I am attempting to learn more about the adjacency matrix(graph theory) but given that I have forgotten a lot of linear algebra, I can't seem to know why this is true. Can someone give me a proof?

Answer 1

If a matrix $A$ is diagonalizable, then its minimal polynomial is $$ m(\lambda)=(\lambda-\lambda_1)(\lambda-\lambda_2)\cdots(\lambda-\lambda_k) $$ where $\lambda_j$ are the distinct eigenvalues.

Conversely, suppose that the minimal polynomial $m$ for a matrix $A$ factors into distinct linear factors, as written above. Then $$ (A-\lambda_l I)\prod_{j\ne l}(A-\lambda_j I)=0. $$ So the non-zero vectors in the range of $\prod_{j\ne l}(A-\lambda_j I)$ are eigenvectors of $A$ with eigenvalue $\lambda_l$. And every vector $x$ can be written as a sum of such vectors because $$ 1 \equiv \sum_{l=1}^{k}\frac{\prod_{j\ne l}(\lambda-\lambda_j)}{\prod_{j\ne l}(\lambda_l-\lambda_j)} $$ and, hence, $$ I = \sum_{l=1}^{k}\frac{1}{\prod_{j\ne l}(\lambda_l-\lambda_j)} \prod_{j\ne l}(A-\lambda_j I) $$ Therefore, a matrix is diagonalizable (equivalently, has a basis of eigenvectors) iff the minimal polynomial for $A$ factors into the product of the distinct linear factors.
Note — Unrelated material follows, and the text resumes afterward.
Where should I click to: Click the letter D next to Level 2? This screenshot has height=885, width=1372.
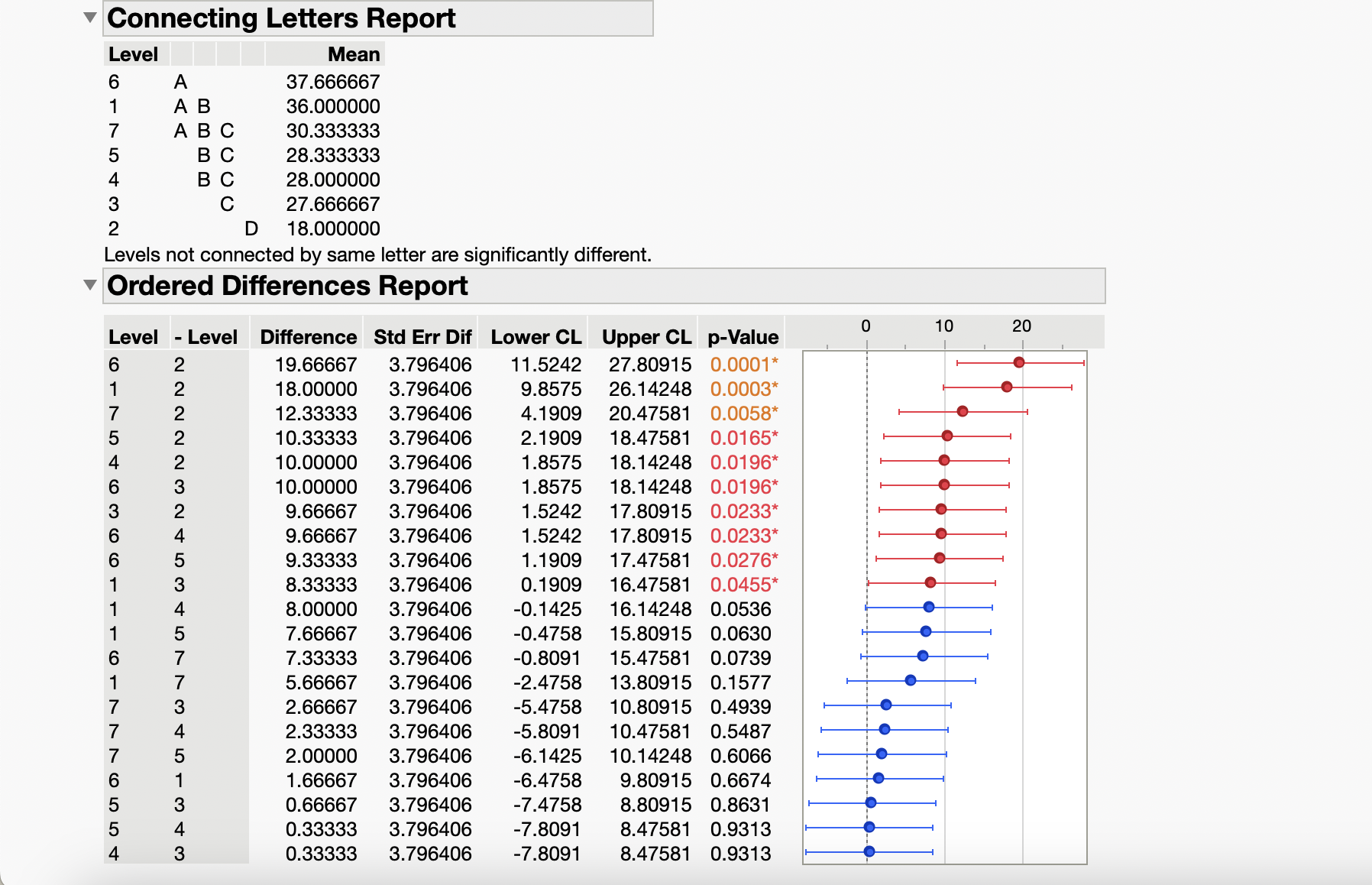click(252, 228)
A symmetric $A$ has the property that its conjugate transpose $A^{\star}$ is equal to $A$. A symmetric $A$ is a special case of a normal $A$ for which $A^{\star}A=AA^{\star}$. A normal matrix has the property that $$ \|Ax\|^{2}=(Ax,Ax)=(A^{\star}Ax,x)=(AA^{\star}x,x)=\|A^{\star}x\|^{2}. $$ Therefore, $A^{2}x=0$ iff $A^{\star}Ax=0$, which implies $Ax=0$ because $$ 0 = (A^{\star}Ax,x)=(Ax,Ax)=\|Ax\|^{2}. $$ Therefore, the minimal polynomial of a normal $A$ has no repeated factors because $$ (A-\lambda_{k}I)^{2}(\cdots)x = 0 \iff (A-\lambda_{k}I)(\cdots)x =0. $$ (Note: $A-\lambda_{k}I$ is normal iff $A$ is normal.)